= Problem =
Copy out the lines below that hold the word "příspěvků".

..........

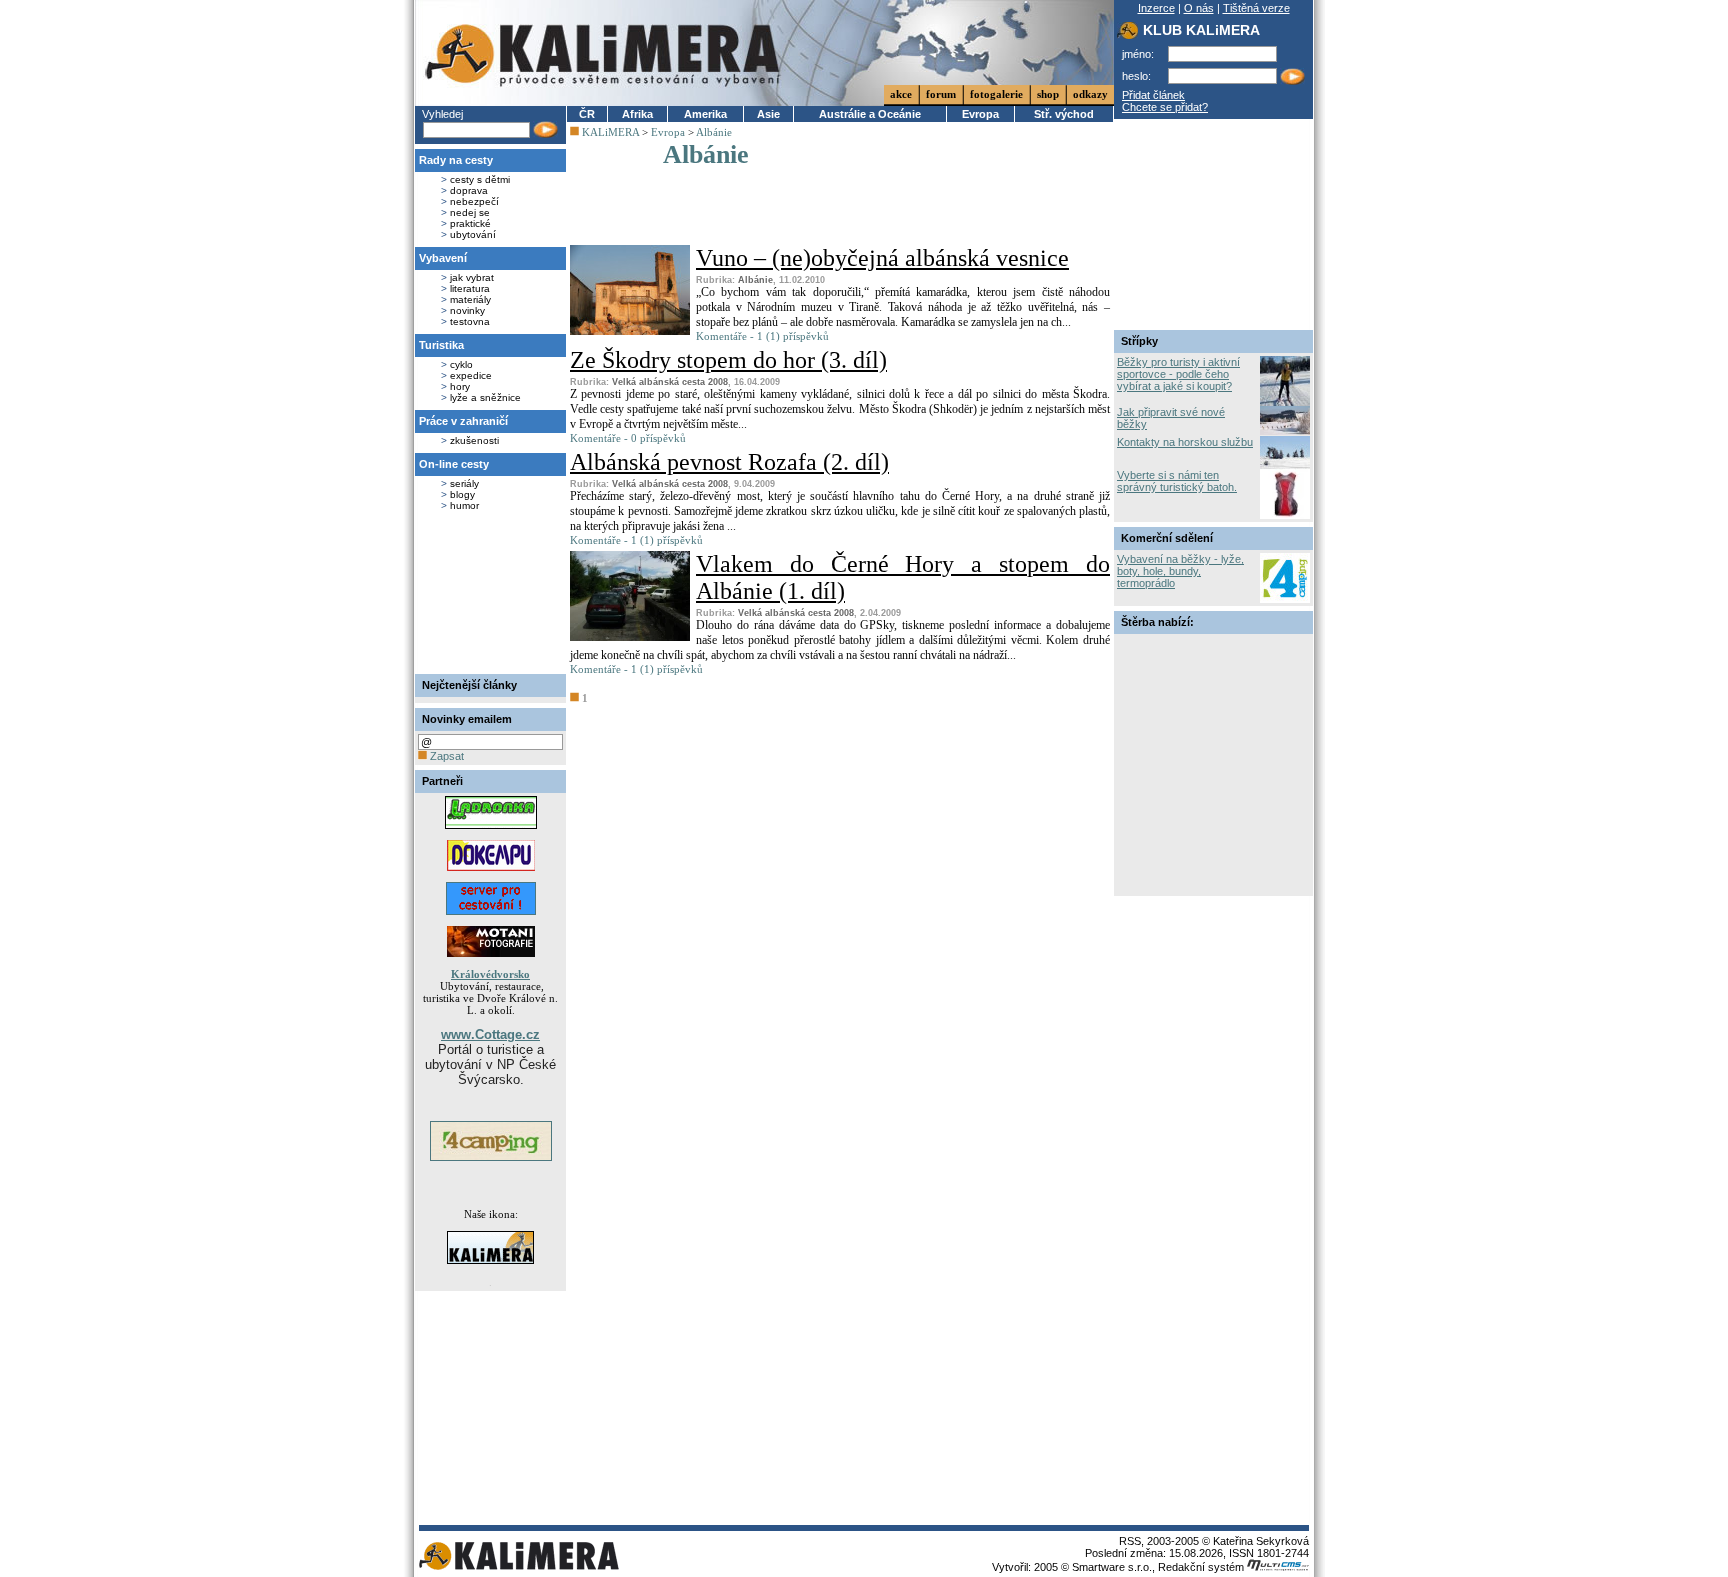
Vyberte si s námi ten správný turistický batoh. (1177, 481)
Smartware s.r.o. (1112, 1567)
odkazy (1090, 94)
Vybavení (443, 258)
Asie (768, 114)
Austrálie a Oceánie (870, 114)
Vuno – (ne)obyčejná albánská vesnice (882, 258)
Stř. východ (1064, 114)
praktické (470, 223)
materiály (470, 299)
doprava (469, 190)
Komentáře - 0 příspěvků (628, 438)
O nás (1199, 8)
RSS (1130, 1541)
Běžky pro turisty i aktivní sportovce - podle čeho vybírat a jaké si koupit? (1178, 374)
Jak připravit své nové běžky (1171, 418)
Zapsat (445, 756)
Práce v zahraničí (463, 421)
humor (464, 505)
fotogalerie (996, 94)
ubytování (473, 234)
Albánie (714, 132)
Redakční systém (1202, 1567)
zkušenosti (474, 440)
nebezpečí (474, 201)
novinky (467, 310)
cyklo (461, 364)
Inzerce (1156, 8)
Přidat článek (1153, 95)
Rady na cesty (456, 160)
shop (1048, 94)
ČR (587, 114)
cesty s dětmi (480, 179)
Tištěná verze (1256, 8)
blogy (462, 494)
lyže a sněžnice (485, 397)
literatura (470, 288)
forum (941, 94)
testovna (470, 321)
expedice (471, 375)
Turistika (441, 345)
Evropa (980, 114)
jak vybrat (472, 277)
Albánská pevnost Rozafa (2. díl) (729, 462)
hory (460, 386)
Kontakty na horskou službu (1185, 442)
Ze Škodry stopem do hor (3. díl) (728, 360)
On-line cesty (454, 464)
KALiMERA (610, 132)
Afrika (637, 114)
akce (901, 94)
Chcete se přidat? (1165, 107)
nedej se (470, 212)
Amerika (705, 114)
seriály (464, 483)
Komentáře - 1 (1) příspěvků (762, 336)
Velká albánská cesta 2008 (670, 382)
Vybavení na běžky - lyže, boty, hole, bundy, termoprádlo (1180, 571)
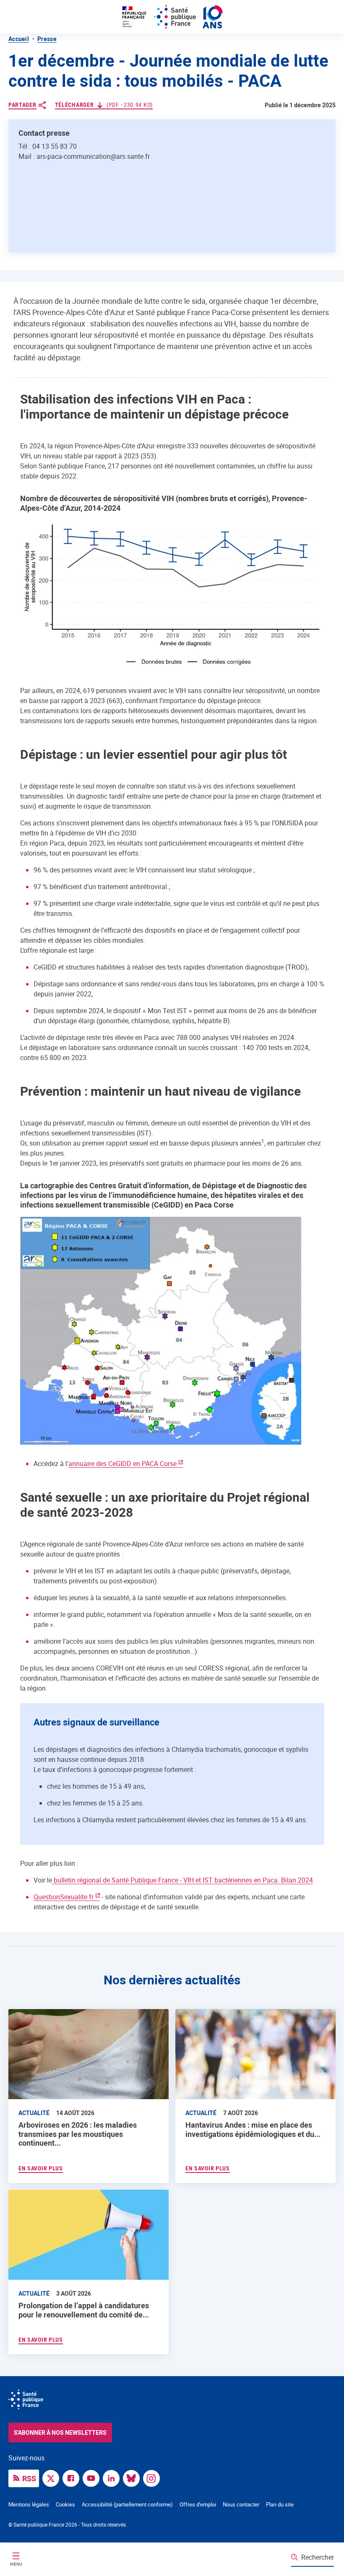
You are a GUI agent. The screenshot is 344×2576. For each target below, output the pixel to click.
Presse (47, 39)
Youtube (93, 2477)
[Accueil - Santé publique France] (172, 16)
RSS (29, 2478)
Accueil (18, 39)
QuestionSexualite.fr (64, 1896)
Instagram (153, 2477)
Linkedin (113, 2477)
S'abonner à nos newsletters (60, 2432)
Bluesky (133, 2477)
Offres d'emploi (198, 2504)
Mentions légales (28, 2504)
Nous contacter (241, 2504)
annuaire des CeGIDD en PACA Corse (122, 1463)
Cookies (65, 2504)
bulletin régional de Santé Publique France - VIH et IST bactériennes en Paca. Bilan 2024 (182, 1880)
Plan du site (280, 2504)
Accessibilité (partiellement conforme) (127, 2504)
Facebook (73, 2477)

..........

= Answer area =
Komentáře - 0 příspěvků (628, 438)
Komentáře - 1 (1) příspěvků (762, 336)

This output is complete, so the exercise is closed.